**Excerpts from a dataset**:
"""

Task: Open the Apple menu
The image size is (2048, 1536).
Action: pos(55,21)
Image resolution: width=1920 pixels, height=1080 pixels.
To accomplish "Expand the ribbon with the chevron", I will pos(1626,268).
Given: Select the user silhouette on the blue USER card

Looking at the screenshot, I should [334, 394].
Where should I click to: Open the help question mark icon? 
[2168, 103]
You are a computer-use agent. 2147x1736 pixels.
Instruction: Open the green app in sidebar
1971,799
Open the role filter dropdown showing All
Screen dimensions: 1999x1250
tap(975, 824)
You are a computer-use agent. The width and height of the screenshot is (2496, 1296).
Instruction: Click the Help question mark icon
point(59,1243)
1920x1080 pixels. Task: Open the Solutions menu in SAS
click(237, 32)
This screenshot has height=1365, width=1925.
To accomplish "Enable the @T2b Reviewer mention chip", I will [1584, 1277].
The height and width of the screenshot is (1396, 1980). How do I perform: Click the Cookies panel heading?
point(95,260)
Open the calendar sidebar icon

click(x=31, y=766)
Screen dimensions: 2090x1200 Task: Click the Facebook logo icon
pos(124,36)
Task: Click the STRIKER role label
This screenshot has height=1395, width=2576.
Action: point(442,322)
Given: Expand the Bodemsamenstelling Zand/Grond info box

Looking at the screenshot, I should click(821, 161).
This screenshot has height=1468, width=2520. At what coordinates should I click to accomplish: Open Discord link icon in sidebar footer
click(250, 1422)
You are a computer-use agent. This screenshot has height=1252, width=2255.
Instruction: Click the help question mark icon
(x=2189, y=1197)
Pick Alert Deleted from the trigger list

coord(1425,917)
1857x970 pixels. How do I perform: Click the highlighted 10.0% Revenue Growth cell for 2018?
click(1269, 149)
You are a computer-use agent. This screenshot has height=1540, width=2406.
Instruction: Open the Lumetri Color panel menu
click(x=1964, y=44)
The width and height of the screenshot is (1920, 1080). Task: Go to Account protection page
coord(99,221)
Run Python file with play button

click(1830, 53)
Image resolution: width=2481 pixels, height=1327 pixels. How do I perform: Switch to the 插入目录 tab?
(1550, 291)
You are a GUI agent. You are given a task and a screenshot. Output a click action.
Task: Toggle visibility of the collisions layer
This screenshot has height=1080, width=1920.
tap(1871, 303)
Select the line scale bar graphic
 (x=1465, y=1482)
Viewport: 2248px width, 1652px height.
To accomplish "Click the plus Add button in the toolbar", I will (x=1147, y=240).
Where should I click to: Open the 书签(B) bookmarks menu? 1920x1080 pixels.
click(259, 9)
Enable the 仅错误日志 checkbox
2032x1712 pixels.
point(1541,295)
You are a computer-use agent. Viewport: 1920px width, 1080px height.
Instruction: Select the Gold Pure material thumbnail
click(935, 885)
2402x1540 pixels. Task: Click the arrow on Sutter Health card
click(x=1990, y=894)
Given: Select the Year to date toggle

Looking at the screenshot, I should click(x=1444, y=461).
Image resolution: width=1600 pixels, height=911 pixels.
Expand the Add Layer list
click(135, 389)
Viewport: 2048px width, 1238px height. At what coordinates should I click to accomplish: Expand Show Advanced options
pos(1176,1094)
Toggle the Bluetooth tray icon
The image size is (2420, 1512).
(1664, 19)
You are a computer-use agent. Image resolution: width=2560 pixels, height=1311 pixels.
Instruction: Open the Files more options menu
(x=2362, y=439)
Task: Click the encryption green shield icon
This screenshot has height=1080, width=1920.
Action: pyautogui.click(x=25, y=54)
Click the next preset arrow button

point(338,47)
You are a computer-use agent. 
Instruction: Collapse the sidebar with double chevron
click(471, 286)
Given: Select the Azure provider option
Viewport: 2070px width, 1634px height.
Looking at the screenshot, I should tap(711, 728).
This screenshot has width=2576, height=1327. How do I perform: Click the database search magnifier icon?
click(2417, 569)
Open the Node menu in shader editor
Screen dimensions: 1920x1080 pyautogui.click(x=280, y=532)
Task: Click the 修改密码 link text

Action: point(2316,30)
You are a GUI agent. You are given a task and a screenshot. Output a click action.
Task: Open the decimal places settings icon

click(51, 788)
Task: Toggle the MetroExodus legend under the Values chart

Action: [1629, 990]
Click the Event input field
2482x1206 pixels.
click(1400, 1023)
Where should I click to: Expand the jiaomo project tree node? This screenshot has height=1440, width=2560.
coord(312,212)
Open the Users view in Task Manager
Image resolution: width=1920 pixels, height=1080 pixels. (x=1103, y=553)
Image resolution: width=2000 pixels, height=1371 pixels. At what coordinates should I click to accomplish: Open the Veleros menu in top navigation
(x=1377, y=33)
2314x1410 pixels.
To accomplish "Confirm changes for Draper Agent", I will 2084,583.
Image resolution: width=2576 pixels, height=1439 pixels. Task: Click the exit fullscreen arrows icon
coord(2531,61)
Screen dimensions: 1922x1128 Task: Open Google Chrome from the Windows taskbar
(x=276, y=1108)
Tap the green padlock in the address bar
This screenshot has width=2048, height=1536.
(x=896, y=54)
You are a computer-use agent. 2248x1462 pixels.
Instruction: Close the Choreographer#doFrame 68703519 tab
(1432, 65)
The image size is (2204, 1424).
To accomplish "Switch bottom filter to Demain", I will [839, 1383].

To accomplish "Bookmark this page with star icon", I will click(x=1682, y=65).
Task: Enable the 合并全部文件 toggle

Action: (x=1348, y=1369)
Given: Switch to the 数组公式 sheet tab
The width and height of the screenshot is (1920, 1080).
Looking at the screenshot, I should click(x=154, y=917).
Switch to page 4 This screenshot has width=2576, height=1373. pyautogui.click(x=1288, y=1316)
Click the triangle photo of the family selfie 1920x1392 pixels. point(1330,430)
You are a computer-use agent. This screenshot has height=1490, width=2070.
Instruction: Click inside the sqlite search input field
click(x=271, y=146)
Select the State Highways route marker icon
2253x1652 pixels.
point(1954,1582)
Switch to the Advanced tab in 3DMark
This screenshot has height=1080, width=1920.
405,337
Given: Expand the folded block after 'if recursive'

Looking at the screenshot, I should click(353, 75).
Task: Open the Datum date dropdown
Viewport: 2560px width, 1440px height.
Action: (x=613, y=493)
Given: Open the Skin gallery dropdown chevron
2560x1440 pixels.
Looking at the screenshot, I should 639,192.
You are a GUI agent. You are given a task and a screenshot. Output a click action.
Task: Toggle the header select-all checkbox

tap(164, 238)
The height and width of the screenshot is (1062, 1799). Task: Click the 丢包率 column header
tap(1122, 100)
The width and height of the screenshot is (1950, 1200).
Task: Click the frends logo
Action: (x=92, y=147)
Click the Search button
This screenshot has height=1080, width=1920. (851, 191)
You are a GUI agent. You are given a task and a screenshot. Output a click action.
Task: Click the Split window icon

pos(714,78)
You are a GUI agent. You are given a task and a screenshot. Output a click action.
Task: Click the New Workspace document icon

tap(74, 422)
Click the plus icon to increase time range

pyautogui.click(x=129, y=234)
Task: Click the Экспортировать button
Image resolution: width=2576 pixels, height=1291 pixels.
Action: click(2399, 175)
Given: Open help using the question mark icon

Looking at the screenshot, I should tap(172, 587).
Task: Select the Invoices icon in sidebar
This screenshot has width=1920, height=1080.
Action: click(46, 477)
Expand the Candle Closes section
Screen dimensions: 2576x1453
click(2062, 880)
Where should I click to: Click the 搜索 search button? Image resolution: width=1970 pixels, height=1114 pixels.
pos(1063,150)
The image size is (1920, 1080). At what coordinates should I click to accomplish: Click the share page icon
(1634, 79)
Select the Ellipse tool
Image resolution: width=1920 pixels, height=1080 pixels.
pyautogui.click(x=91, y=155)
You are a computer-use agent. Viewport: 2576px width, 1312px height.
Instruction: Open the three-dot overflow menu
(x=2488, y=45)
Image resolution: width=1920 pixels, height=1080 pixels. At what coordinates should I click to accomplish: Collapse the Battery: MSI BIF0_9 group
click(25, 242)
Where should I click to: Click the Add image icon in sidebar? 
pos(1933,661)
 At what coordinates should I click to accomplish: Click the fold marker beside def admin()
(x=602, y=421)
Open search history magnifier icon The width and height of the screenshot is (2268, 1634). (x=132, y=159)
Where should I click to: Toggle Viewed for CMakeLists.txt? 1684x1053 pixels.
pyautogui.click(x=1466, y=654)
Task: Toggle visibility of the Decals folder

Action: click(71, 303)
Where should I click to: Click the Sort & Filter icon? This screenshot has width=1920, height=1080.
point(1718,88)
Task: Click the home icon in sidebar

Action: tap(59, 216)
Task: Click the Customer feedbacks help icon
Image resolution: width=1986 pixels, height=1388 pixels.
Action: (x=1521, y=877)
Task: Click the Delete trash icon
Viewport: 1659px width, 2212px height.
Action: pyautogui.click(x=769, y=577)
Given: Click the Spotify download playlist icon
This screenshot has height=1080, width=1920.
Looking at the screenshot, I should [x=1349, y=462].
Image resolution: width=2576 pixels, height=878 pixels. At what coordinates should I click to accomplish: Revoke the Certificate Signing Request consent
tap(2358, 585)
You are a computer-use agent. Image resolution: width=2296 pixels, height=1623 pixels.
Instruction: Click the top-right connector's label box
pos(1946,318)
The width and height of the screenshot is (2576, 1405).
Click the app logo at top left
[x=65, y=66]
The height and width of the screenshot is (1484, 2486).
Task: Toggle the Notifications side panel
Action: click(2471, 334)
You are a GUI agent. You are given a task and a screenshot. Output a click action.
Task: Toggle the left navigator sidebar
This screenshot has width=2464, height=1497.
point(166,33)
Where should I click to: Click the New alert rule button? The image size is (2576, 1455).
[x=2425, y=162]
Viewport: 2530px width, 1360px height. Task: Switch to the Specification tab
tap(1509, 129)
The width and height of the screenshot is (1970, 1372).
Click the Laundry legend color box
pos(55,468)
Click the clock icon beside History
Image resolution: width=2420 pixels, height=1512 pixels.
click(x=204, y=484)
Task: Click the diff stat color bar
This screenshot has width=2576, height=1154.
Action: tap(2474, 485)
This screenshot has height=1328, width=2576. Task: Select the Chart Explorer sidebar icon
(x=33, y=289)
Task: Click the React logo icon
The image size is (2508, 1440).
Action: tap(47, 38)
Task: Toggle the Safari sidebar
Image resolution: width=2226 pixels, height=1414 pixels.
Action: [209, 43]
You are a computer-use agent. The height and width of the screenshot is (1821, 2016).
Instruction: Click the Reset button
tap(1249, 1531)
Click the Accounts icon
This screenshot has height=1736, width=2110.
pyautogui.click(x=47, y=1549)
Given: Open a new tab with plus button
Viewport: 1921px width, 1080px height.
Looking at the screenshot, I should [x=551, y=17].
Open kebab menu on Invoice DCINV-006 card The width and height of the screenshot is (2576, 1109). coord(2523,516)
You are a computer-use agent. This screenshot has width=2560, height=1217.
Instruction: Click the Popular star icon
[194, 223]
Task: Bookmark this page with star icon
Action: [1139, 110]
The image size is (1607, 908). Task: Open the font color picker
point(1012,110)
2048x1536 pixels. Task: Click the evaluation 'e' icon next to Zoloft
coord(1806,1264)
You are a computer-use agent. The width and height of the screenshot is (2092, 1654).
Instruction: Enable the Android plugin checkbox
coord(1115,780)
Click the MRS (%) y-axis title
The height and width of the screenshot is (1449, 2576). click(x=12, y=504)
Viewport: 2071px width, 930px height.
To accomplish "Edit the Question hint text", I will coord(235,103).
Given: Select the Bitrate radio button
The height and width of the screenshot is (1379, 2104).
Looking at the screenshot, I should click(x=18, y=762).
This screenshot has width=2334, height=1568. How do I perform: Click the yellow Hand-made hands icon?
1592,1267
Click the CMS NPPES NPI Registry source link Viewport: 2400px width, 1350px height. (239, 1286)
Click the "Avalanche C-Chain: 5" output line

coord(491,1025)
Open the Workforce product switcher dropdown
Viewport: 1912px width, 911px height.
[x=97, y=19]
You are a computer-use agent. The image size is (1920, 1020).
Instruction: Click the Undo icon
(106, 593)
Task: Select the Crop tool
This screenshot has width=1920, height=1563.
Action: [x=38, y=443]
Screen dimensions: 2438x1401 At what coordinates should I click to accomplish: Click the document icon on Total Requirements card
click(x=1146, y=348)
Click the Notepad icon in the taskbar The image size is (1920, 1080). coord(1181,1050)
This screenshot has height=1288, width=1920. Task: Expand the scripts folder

"""

**Exercise brief**: Extract all lines of the records above that include "role".

**Exercise result**:
Open the role filter dropdown showing All
Task: Click the STRIKER role label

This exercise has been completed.